I called August a few times today but he didn't answer. I was starting to feel dumb and upset. How does this man have me in my feelings and we aren't even together? I sighed laying back on my bed looking up at the ceiling. I got bored and pulled my phone out getting on my instagram. I don't know why but I searched August name up and clicked on his profile seeing he posted a picture with Priscilla 5 minutes ago and the caption read ...

"Vacation wit my lah lady😍👅💦"

They were on the beach together and Priscilla was in a 2 piece bathing suit with her ass out and August was all over her.

Why am I even feeling upset about this right now we're just friends nothin more...I have to remember that. I got off of Instagram sitting my phone next to me and went back to day dreaming looking at the ceiling.

Sometimes I don't know what's wrong with me. Im a very deep thinker so most of the time im thinking. I have a really hard time letting people in. I make people feel like they know me when in reality they don't. I feel like no one knows me like I know myself , no one knows what's best for me but myself.

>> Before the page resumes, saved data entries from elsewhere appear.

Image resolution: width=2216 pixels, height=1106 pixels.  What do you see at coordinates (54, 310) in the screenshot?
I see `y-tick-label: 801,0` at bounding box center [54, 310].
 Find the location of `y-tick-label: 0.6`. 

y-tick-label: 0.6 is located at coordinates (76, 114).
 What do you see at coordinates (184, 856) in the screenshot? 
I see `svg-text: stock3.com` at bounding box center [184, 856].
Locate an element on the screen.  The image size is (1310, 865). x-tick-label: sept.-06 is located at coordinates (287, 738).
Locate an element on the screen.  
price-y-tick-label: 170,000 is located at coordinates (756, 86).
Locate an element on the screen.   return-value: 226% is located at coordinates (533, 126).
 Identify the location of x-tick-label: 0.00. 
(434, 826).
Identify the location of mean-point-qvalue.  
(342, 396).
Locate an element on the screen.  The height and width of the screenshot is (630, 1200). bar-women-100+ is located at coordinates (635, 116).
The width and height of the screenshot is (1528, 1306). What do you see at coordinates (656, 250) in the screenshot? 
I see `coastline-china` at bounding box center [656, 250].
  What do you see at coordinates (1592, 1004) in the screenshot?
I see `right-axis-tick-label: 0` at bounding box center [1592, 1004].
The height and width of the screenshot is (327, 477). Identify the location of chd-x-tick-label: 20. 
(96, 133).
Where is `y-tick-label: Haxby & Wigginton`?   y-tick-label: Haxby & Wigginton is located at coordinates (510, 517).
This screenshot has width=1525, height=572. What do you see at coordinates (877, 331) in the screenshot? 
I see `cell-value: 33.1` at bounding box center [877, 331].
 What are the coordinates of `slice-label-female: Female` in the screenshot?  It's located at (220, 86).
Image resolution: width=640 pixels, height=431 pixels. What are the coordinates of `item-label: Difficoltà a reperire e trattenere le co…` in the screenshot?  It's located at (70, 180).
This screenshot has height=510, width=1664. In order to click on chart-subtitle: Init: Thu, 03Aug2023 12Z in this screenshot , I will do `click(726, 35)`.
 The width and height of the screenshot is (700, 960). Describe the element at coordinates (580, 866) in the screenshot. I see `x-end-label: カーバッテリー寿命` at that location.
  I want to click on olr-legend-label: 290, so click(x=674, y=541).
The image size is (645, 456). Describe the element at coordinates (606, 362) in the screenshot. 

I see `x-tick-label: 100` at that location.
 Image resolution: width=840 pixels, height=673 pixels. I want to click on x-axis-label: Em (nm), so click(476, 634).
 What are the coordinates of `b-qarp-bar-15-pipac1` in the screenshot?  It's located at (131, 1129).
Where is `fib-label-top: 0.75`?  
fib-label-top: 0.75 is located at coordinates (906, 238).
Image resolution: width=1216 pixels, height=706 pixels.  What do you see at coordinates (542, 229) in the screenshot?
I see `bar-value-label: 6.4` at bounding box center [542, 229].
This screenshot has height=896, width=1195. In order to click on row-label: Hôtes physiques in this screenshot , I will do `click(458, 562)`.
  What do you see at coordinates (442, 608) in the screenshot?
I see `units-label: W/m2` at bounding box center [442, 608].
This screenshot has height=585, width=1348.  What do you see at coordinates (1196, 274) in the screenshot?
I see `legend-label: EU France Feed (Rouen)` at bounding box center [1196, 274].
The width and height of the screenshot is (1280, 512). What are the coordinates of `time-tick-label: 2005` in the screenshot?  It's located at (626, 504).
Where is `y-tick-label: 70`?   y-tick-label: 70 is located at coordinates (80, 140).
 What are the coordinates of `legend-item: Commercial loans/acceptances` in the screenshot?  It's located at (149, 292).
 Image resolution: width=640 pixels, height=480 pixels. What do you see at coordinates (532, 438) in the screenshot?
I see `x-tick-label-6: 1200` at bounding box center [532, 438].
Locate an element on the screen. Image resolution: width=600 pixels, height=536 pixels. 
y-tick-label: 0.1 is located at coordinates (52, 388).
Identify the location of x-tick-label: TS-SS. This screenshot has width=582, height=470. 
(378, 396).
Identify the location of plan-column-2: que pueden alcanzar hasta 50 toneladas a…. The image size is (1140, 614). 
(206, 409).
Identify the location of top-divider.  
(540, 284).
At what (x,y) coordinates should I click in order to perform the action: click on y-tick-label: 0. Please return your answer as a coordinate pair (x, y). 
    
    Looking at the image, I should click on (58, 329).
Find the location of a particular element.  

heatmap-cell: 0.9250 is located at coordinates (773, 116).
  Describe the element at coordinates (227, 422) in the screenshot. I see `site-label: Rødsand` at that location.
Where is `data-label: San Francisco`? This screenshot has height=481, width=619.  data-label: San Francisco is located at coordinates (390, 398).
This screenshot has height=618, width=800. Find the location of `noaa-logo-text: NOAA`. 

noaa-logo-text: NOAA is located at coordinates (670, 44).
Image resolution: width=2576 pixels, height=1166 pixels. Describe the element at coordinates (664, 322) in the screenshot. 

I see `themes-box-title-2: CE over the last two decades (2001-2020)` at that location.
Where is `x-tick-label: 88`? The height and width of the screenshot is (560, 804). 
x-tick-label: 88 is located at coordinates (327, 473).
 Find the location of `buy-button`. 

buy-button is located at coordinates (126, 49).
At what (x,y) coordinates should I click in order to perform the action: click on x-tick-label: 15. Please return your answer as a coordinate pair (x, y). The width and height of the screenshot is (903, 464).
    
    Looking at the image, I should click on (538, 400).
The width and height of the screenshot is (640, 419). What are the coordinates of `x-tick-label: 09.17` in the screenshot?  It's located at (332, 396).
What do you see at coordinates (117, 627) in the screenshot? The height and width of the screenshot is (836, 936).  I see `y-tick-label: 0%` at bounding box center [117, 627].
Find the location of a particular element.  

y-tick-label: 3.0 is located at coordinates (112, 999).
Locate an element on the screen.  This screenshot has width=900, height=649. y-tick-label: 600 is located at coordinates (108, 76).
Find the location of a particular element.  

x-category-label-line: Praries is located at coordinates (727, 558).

At times I question god and I pray to God but other times I doubt if he's really real...the same question flows through my mind 24/7 if you can't see it does it mean it is not real? That's how I feel at times toward god. I can't see you so how can I know you're real? Sometimes the signs people say God shows them im too blind to see the ones he gives me on my own.

I snapped out of my thoughts when my doorbell rang. Who could possibly be at my door right now August is away with his girlfriend so it can't be him.

I opened the door seeing no one there. I started to get scared so I hurried up and shut it , locking it before something crazier happened. I looked out the window just to double check and there was nothin. Maybe it was just the wind..I said to make myself feel better.

I quickly jogged back up the steps and got into bed getting comfy, guess I'll take a nap since I have nothin else to do.